[EXERCISE MATERIAL Boundary: Start]
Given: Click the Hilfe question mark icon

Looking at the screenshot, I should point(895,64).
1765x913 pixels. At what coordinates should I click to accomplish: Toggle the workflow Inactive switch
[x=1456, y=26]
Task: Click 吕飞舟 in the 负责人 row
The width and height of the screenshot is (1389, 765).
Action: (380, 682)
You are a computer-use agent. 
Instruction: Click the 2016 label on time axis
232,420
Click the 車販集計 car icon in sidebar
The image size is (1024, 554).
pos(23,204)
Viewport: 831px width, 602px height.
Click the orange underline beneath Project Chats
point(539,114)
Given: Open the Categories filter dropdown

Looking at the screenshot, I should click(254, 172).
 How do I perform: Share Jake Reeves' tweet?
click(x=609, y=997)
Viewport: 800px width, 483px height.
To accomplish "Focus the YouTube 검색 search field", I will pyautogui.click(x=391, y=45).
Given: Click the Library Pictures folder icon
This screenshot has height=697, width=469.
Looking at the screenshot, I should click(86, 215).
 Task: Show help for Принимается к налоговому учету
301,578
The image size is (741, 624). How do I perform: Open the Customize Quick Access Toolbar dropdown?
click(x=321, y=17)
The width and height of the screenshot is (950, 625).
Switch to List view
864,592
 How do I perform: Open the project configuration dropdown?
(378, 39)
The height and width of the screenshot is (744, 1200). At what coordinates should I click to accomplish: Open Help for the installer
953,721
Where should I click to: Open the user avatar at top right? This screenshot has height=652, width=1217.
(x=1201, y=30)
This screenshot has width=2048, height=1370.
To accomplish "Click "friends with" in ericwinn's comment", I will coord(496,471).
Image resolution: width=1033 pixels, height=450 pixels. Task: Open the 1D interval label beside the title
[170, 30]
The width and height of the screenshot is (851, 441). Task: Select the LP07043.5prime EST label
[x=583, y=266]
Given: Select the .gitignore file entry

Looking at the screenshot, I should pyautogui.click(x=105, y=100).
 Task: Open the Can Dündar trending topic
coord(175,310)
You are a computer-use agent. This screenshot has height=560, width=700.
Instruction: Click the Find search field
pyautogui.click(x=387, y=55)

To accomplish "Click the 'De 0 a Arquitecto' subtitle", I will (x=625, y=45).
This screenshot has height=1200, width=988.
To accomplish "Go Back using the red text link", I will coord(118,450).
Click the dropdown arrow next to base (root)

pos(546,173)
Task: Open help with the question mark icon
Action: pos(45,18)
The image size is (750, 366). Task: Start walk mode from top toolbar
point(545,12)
[EXERCISE MATERIAL Boundary: End]
§ **AIM OF THE TASK**
The expected answer is an exact copy of the lines beginning at the one with "Task: Show help" and running to the end of the entries above.

§ **EXERCISE RESULT**
 Task: Show help for Принимается к налоговому учету
301,578
The image size is (741, 624). How do I perform: Open the Customize Quick Access Toolbar dropdown?
click(x=321, y=17)
The width and height of the screenshot is (950, 625).
Switch to List view
864,592
 How do I perform: Open the project configuration dropdown?
(378, 39)
The height and width of the screenshot is (744, 1200). At what coordinates should I click to accomplish: Open Help for the installer
953,721
Where should I click to: Open the user avatar at top right? This screenshot has height=652, width=1217.
(x=1201, y=30)
This screenshot has width=2048, height=1370.
To accomplish "Click "friends with" in ericwinn's comment", I will coord(496,471).
Image resolution: width=1033 pixels, height=450 pixels. Task: Open the 1D interval label beside the title
[170, 30]
The width and height of the screenshot is (851, 441). Task: Select the LP07043.5prime EST label
[x=583, y=266]
Given: Select the .gitignore file entry

Looking at the screenshot, I should pyautogui.click(x=105, y=100).
 Task: Open the Can Dündar trending topic
coord(175,310)
You are a computer-use agent. This screenshot has height=560, width=700.
Instruction: Click the Find search field
pyautogui.click(x=387, y=55)

To accomplish "Click the 'De 0 a Arquitecto' subtitle", I will (x=625, y=45).
This screenshot has height=1200, width=988.
To accomplish "Go Back using the red text link", I will coord(118,450).
Click the dropdown arrow next to base (root)

pos(546,173)
Task: Open help with the question mark icon
Action: pos(45,18)
The image size is (750, 366). Task: Start walk mode from top toolbar
point(545,12)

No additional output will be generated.